Friday, September 4, 2015

My Story: Headed Towards Rock Bottom: How Did I Let This Happen?

I am going to try this again. I am going to go ahead and ask for forgiveness now - please be prepared that this may come to a sudden stop as it has done before. 

In preparing for a recent blog post (yes, I do spend some time in research before I write) I heard this:

God can take the most broken and destroyed situations and make beauty and life out of them. 

I think I am paraphrasing this, so I don’t have source. Actually, it took me a bit to decipher my scribbling in my journal. I knew I had to write it down because that is what I want you to learn from the process of me writing. 

As I continue with this there will be things that appear on your screen that will be uncomfortable, that will be ugly, that will be painful - know that I am through all of this, I am on the other side. God has taken my broken and destroyed and HE has turn it into beauty. I give HIM the all the credit because there is no way I could have gotten out of the mess I made of my life by myself. 

With that said, I know some are just sitting, waiting for every detail and really that’s okay.
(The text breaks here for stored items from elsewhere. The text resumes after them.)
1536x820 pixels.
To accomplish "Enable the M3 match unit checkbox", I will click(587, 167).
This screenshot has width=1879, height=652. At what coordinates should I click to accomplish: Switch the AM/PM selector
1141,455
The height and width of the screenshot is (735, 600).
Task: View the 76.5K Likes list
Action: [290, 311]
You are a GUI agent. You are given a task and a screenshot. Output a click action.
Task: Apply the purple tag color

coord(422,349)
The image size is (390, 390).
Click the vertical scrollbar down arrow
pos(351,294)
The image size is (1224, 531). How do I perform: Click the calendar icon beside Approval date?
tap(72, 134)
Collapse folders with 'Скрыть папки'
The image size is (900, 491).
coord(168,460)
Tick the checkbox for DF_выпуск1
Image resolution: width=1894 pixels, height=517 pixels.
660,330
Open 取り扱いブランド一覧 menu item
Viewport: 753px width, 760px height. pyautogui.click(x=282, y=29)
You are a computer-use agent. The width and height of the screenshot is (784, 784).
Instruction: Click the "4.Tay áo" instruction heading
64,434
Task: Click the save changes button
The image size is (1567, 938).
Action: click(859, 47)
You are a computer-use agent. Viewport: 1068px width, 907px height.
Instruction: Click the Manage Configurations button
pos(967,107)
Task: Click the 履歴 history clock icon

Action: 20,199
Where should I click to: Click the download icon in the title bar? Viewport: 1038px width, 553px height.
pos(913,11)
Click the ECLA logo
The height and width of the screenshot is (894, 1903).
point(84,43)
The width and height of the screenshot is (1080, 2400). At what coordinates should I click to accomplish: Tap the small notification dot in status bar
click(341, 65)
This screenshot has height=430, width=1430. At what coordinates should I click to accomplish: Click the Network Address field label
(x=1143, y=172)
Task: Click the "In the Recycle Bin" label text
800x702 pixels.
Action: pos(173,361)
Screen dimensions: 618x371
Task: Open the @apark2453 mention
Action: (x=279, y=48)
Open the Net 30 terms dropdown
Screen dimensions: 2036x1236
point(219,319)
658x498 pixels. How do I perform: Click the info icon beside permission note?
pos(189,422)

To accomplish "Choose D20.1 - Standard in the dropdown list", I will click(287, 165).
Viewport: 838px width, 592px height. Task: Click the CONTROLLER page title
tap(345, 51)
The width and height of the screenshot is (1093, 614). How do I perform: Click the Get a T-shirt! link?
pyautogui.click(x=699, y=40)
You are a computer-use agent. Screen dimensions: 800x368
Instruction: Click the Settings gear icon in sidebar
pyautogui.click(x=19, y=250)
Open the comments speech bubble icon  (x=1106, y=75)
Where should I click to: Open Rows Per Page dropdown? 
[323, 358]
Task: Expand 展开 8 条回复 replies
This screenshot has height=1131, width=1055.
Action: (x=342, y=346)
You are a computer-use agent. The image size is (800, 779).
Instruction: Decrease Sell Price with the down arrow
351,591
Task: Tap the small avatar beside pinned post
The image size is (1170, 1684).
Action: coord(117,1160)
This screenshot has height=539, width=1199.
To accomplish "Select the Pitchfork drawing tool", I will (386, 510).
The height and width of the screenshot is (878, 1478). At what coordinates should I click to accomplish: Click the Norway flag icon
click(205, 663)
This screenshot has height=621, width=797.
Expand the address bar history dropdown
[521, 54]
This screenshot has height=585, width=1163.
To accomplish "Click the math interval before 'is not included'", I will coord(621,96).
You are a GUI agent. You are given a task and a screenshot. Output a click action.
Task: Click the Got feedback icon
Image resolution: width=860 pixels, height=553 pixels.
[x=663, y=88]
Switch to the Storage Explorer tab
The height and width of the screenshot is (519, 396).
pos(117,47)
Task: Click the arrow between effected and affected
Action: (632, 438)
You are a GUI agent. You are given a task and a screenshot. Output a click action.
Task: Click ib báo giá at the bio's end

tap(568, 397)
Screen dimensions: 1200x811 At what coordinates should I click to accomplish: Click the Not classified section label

I am fully aware that my posts about the ugly stuff normally get about 200 views where my posts about my life today get less than half of that. I get it, I do hope that my story is read more as a source of inspiration than that car wreck you drive by slowly just to see the gory details. But hey, if you are here to rubberneck, then I still love you and thank you for taking the time to actually read what I write - I hope in the end that it does change your heart some. 

But in this section of my story, at this time I am leaving some of the gory details on the pages of my journal - really it’s things that do not really matter, leaving them out does not change the story and I believe does not make my point any less clear. And for the naysayers, because I know you are here right now, I have done this same process with every story I have written. I have left some of the dirty laundry in the basket. 

The last section of this story ended pretty much like this: I wrote hundreds of letters over a six month period, then he was released. Was this guy all he was cracked up to be or was he telling me what I wanted to hear? 

In July 2008, this guy was released and I was there to pick him up. He had served all his time and was released without parole. I was assured he was fine - he had left that life behind him and found God, again. 

Even though he had promised his life had changed, a little over a month later I woke in the middle of the night to him and my car gone. I had purchased him a cell phone (along with clothes and everything else he needed when he was released). So, I attempted to reach him on that - no response. Since he did not have a license, due to a past DWI, I thought maybe he had been pulled over and arrested, so I called the area jails - he wasn’t there. I called the hospitals - no luck.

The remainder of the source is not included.